▶ _PAGE_
************
By Phil Spratt
So where did this journey start? I grew up in Shoreham by Sea and cut my angling teeth, like many living near the cost and growing up, shore fishing and catching flounders, mackerel and any other fish that passed by my bait and took a fancy to it. After moving away from the coast and living inland for 30 years, I moved to near the south coast again and returned to shore fishing. But in the meantime, the fishing had got much harder, not to mention the huge amount of equipment that needed to be lugged around. Surely there must be a better alternative.
During a drive through the Hampshire countryside, I stumbled across Meon Springs. It is in an area of outstanding natural beauty and therefore a wonderful location. I was curious. What would fly fishing be like? But hang on a minute, isn’t fly fishing just for posh people and not for ordinary people like me?
I tentatively approached the lodge not quite knowing what to expect. Far from being elitist, the welcome was warm, having no experience was not a problem, the right gear could be loaned and an Experience Day could be organised. Emboldened, I signed up for the Experience Day and was taught how to cast, play a fish and what flies to use. I was mobile, the equipment was just so light, you were always in direct contact with the fish…I was hooked (pun intended).
The following months were a learning journey: entomology, what flies to use when, how to fish a dry fly and, most important, how to cast properly. This is where Keith Poulton came to my rescue by teaching me the basics of casting and, crucially for the future, how to double haul.
Meon Springs held an annual open day with fly fishing demonstrations, tuition, fly fishing companies and, as it happens, good weather. One demonstration was on double hauling by Justin Anwyl, a local saltwater fly fishing guide. So it was possible to fly fish in the salt. I was fascinated. Could I do this? I bought a secondhand 9# rod, a cheap reel, some clousers, some waders and headed off to Hayling Island, which according to my research, held the promise of bass.
When I arrived, reality took place. The wind was blowing, there was a vast sea and my casting was woefully inadequate. It was time to back back to the drawing board and a return to Keith for more casting lessons. I had to improve my double hauling and more tuition with Keith helped. I got better. I caught my first bass, then mackerel and, on one occasion, a sea trout. The saltwater season from the shore is short in the UK.
So it was back to Meon Springs. Sunday fishing at Meon Springs became a ritual, as did Rainbow Trout for Sunday dinner! My wife is not really a fish eater but she quietly accepted my Sunday night offering and supported me in my fishing. I was improving. Now for the catch and release. This was a stern challenge. It needed finesse and smaller flies. At this time I started to tie my own flies and experienced, for the first time, the joy of catching a fish on a fly I had tied myself.
************
▶ _STORED ROWS_

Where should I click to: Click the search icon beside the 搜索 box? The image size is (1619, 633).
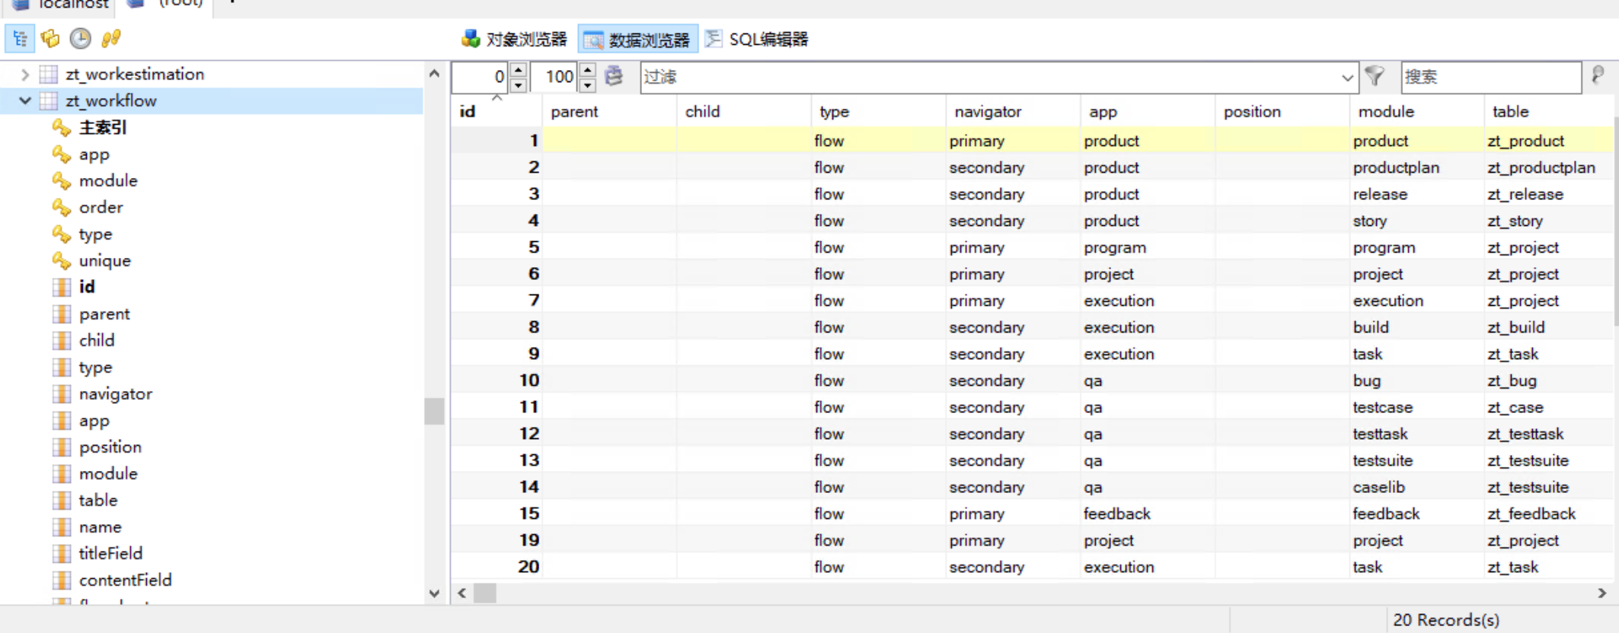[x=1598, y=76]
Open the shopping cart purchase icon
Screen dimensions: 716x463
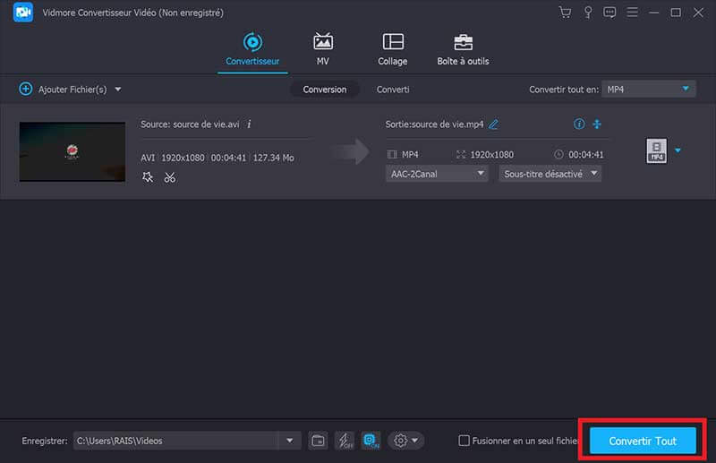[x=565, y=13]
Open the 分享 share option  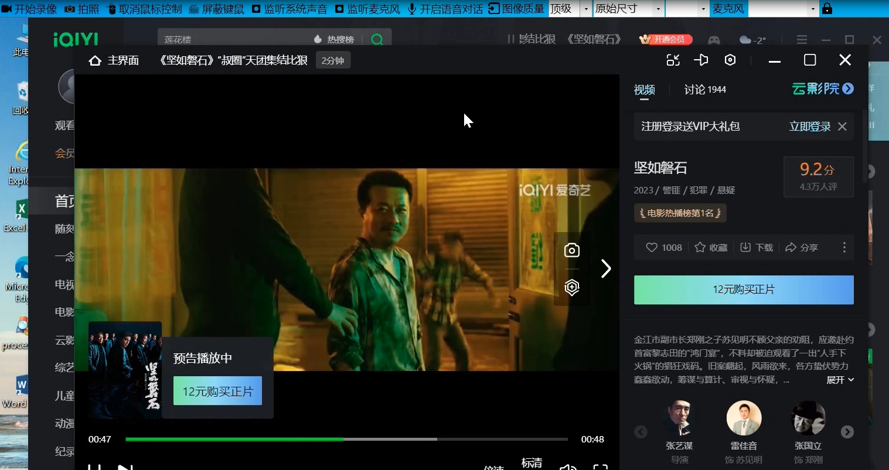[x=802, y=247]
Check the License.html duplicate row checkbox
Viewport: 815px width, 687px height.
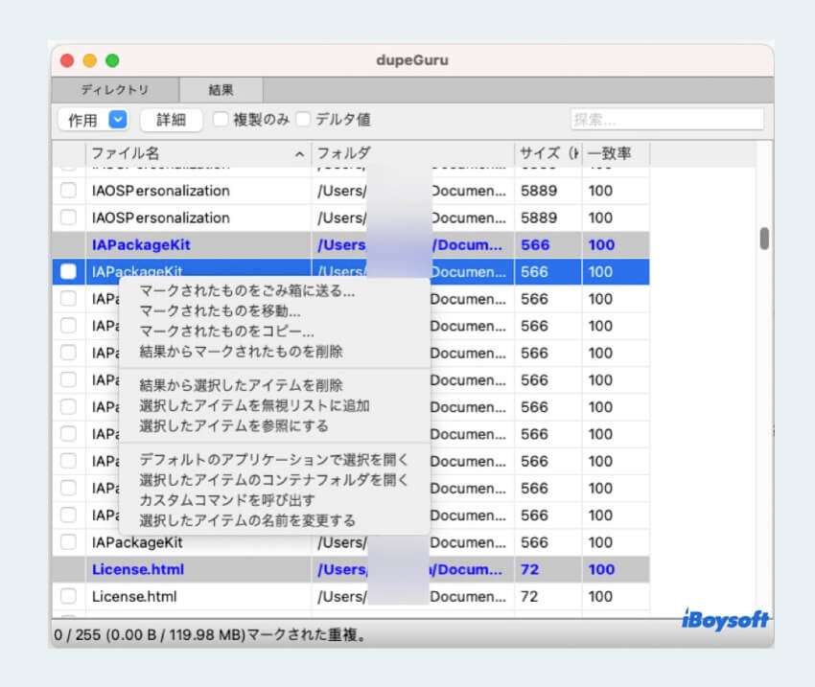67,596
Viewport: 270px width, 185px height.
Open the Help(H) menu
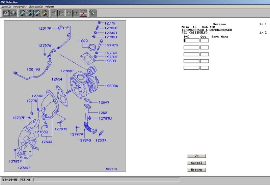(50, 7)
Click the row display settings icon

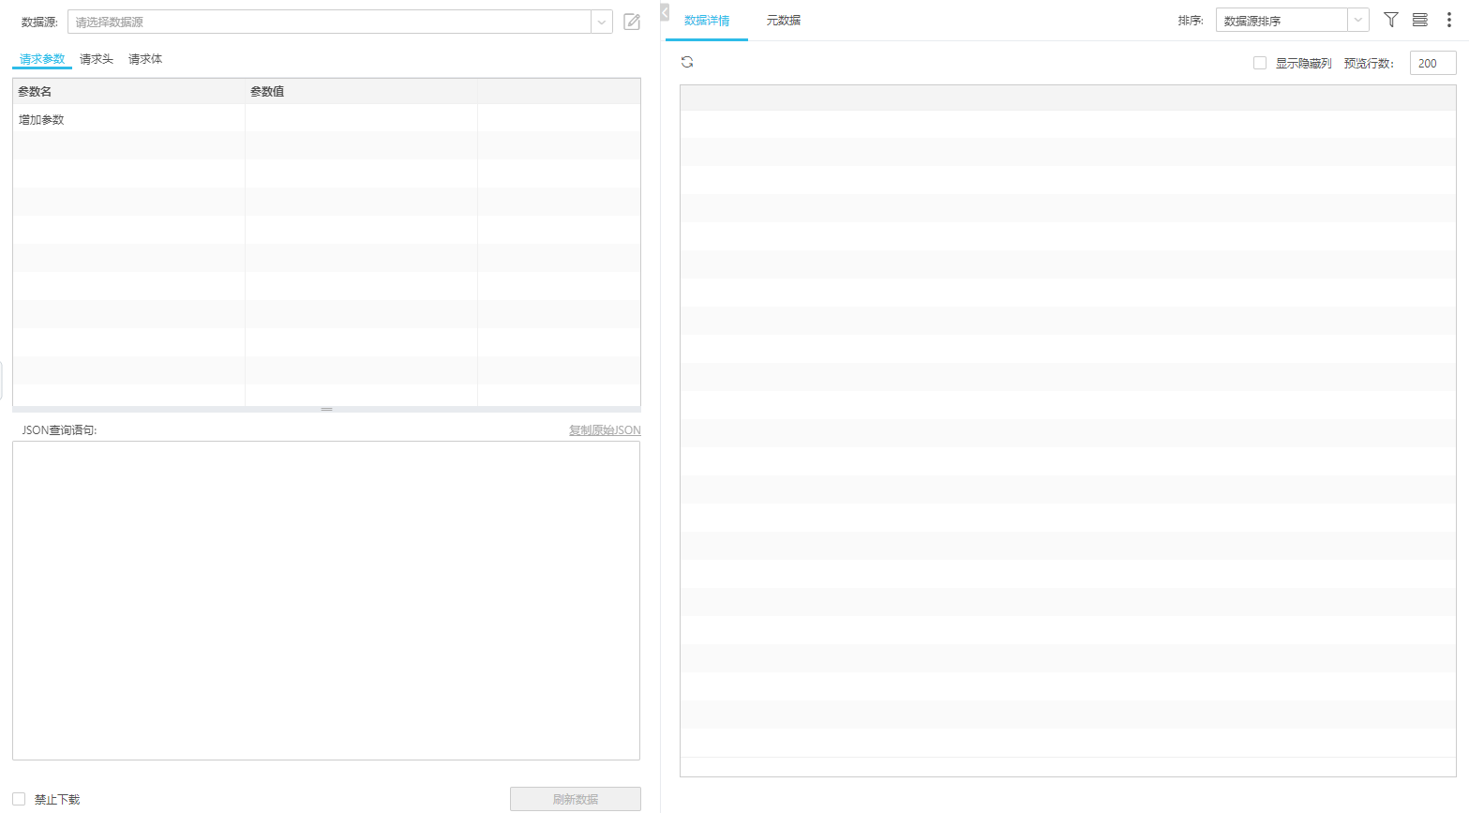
************
▶ _PARTS OF THE EXERCISE_
1. Answer these questions from the fly fishing story:
(a) In what town did the writer grow up?
(b) Who gave the double hauling demonstration at the Meon Springs open day?
(c) Apart from bass and mackerel, what fish did the writer catch on one occasion in the salt?
2. Write the next part of the fly fishing story, picking up after its last sentence.

▶ _SOLVED TASKS_
1.
(a) Shoreham by Sea.
(b) Justin Anwyl, a local saltwater fly fishing guide.
(c) A sea trout.

2.
I was now fly fishing the salt during the summer season and Meon Springs the rest of the year. I was making fishing friends too who offered their help and guidance. What now? I started watching fishing programmes and really looked forward to any fly fishing parts. Salmon fishing seemed the next step. However, I always remembered a comedian’s comment after catching three salmon in Russia: this isn’t proper fishing; proper fishing is Scotland where you don’t catch anything. But the tropical saltwater fly fishing looked spectacular. To go tropical saltwater fly fishing became a burning ambition, and catching a torpedo like bonefish in particular.
I looked at various websites, did some research and then saw an advertisement for a bonefishing school in Crooked Island in the Bahamas organised by Go Fishing Worldwide and hosted by Dave Grove and Fly Fishing & Fly Tying’s Mark Bowler. Supported and encouraged by my wife, in November last year I found myself on a plane to Crooked Island and experienced six days of exhilarating fly fishing for bonefish. I had satisfied a burning ambition.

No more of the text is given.